House Bills 1251 and 1309 reflect their lingering irritation. The proposals also amount to a disregard for Hoosiers who elected Ritz.
Representative Todd Huston, a Republican from Fishers and Bennett’s former chief of staff, sponsored HB 1251. It would strip the requirement that at least four of the 10 members of the State Board of Education be licensed educators actively employed in Indiana schools. (That is precisely Ritz’s background, a veteran of more than three decades as a classroom teacher at the high school, middle school and elementary levels.) The bill also would scrap the requirement that no more than six Board of Education members hail from the same political party. (Again, Ritz ran as a Democrat.)
For those of you scoring at home: voices of experience, gone; voices of dissent, gone.
Such changes to the Board of Education directly impact the traditional job Ritz fills. As of now, the superintendent of public instruction serves as the board’s chairperson, as well as chairperson of the Education Roundtable.
That, too, could change.
The chairman of the House Education Committee, Robert Behning, R-Indianapolis, filed HB 1309. It would force the Board of Education to elect a “vice chairperson” empowered to “call meetings, set and amend agendas, arrange for witnesses, and carry out other administrative functions related to the meetings of the state board.” That’s not all. It would further usurp Ritz by slicing the supervision of the state Education Roundtable, now handled jointly by the governor and superintendent, into a trio. The “third co-chairperson” would be the commissioner for higher education, who is appointed by a governor’s panel. Such a diminishment would leave Ritz outnumbered 2-to-1 by the governor and his team.

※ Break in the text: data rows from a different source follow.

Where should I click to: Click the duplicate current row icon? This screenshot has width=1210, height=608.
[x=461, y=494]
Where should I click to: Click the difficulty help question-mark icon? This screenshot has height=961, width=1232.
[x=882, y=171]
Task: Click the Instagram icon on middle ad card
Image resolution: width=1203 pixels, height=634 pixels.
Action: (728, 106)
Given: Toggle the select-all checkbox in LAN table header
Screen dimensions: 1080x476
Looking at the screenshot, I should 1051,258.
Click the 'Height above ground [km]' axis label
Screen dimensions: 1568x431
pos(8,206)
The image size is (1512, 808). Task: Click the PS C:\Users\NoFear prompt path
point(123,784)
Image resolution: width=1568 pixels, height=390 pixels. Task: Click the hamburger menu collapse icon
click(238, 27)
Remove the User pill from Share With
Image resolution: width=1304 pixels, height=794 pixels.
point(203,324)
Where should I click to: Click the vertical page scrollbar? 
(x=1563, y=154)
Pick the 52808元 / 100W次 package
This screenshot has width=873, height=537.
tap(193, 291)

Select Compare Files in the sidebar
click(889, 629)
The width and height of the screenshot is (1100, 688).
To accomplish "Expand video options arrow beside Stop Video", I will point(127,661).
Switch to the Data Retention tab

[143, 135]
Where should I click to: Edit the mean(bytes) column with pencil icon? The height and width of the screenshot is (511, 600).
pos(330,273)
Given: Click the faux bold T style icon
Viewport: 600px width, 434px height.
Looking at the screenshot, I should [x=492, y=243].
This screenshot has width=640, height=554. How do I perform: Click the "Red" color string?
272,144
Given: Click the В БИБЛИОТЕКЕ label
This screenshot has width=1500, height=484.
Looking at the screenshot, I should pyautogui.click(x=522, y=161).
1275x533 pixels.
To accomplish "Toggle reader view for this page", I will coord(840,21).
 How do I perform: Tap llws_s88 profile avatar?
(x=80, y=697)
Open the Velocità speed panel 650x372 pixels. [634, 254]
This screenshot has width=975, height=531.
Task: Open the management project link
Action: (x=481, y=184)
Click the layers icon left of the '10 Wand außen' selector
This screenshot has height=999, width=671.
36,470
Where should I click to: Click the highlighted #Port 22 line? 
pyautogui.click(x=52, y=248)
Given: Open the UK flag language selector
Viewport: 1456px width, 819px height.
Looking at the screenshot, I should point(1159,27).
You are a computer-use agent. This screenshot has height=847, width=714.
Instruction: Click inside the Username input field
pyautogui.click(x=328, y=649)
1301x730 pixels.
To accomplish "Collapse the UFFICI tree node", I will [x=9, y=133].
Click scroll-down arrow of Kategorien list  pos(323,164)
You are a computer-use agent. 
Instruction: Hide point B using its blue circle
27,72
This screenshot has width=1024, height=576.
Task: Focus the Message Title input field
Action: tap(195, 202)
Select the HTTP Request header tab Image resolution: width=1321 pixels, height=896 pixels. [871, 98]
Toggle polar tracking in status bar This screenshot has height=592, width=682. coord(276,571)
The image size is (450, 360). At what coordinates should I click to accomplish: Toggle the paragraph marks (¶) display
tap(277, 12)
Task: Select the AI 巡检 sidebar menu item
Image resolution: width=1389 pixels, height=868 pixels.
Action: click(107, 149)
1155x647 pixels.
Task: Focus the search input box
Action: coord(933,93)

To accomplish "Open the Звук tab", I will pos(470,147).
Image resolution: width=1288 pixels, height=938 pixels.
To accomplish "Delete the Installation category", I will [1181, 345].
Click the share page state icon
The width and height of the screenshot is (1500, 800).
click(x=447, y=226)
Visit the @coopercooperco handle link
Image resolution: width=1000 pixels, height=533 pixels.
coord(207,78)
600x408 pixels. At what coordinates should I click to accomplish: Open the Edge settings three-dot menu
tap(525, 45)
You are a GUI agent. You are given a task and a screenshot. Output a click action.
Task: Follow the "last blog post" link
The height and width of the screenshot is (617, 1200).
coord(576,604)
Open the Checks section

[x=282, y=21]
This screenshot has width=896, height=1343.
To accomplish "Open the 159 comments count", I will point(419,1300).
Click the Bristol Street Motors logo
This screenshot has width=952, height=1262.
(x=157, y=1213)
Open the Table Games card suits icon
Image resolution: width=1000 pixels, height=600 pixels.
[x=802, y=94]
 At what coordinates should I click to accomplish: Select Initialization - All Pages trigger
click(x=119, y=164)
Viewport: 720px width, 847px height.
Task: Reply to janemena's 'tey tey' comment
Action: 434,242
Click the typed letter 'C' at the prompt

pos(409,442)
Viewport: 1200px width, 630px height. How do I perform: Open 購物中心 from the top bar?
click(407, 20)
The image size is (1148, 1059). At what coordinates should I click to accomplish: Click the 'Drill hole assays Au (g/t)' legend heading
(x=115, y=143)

Both bills would take effect July 1.
It would be hard to find a more overt political power play outside of Chicago.
The Republicans already hold super majorities in the Indiana House and Senate. They hold the governor’s seat. These two bills would effectively muscle Ritz — the legitimate recipient of more than 1.3 million votes — out of the way in an apparent quest to squelch the only threat to full GOP dominance. Or maybe the bills are just the result of good, old-fashioned political one-upsmanship and partisan retribution.
Either way, Ritz deserves to serve in the job Hoosiers chose her to do. Legislators should respect those votes and reject House Bills 1251 and 1309, and we urge our local lawmakers to vote that way.